YOUR TASK:
The answer must be an exact reproduction of all the entries.

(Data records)
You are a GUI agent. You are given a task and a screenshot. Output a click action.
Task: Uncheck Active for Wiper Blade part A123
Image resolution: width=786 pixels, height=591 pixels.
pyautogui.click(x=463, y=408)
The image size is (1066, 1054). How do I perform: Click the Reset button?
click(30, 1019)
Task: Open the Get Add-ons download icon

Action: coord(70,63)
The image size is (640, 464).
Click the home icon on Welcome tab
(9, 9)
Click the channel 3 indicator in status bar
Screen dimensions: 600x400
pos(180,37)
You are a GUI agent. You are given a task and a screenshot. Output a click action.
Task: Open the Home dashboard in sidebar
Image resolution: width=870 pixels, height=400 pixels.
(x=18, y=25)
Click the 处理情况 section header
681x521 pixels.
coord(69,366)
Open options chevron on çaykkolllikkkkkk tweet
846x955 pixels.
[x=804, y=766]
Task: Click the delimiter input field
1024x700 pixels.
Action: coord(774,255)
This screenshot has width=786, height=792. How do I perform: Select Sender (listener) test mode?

WRITTEN RESPONSE:
You are a GUI agent. You are given a task and a screenshot. Output a click action.
Task: Uncheck Active for Wiper Blade part A123
Image resolution: width=786 pixels, height=591 pixels.
pyautogui.click(x=463, y=408)
The image size is (1066, 1054). How do I perform: Click the Reset button?
click(30, 1019)
Task: Open the Get Add-ons download icon

Action: coord(70,63)
The image size is (640, 464).
Click the home icon on Welcome tab
(9, 9)
Click the channel 3 indicator in status bar
Screen dimensions: 600x400
pos(180,37)
You are a GUI agent. You are given a task and a screenshot. Output a click action.
Task: Open the Home dashboard in sidebar
Image resolution: width=870 pixels, height=400 pixels.
(x=18, y=25)
Click the 处理情况 section header
681x521 pixels.
coord(69,366)
Open options chevron on çaykkolllikkkkkk tweet
846x955 pixels.
[x=804, y=766]
Task: Click the delimiter input field
1024x700 pixels.
Action: coord(774,255)
This screenshot has width=786, height=792. How do I perform: Select Sender (listener) test mode?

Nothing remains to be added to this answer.